--- Material to process Enclosed Below ---

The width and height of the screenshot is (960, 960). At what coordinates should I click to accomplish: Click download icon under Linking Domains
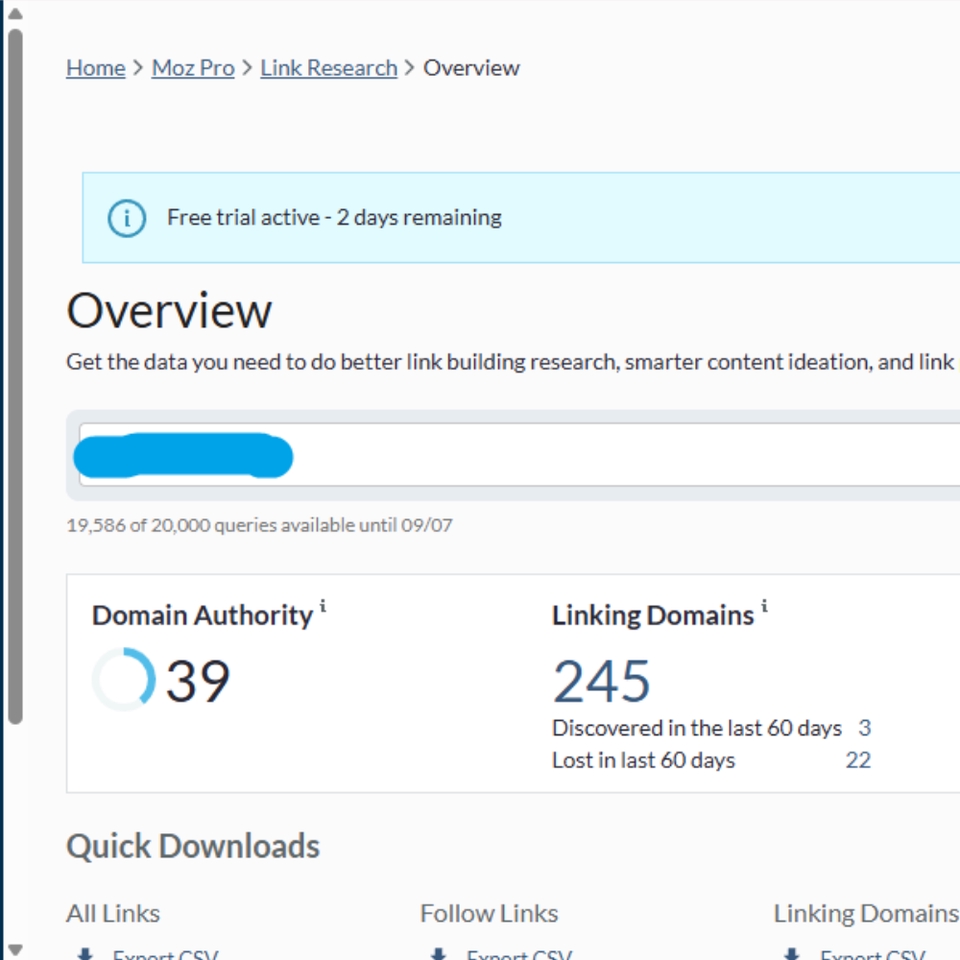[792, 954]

--- End of Enclosed Material to process ---
--- Material to process Enclosed Below ---

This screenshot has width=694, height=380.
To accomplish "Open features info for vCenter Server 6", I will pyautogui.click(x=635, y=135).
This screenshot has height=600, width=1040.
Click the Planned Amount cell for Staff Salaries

--- End of Enclosed Material to process ---

The string "This" marks the lines to return from the material. Copy each one.

This screenshot has width=694, height=380.
This screenshot has height=600, width=1040.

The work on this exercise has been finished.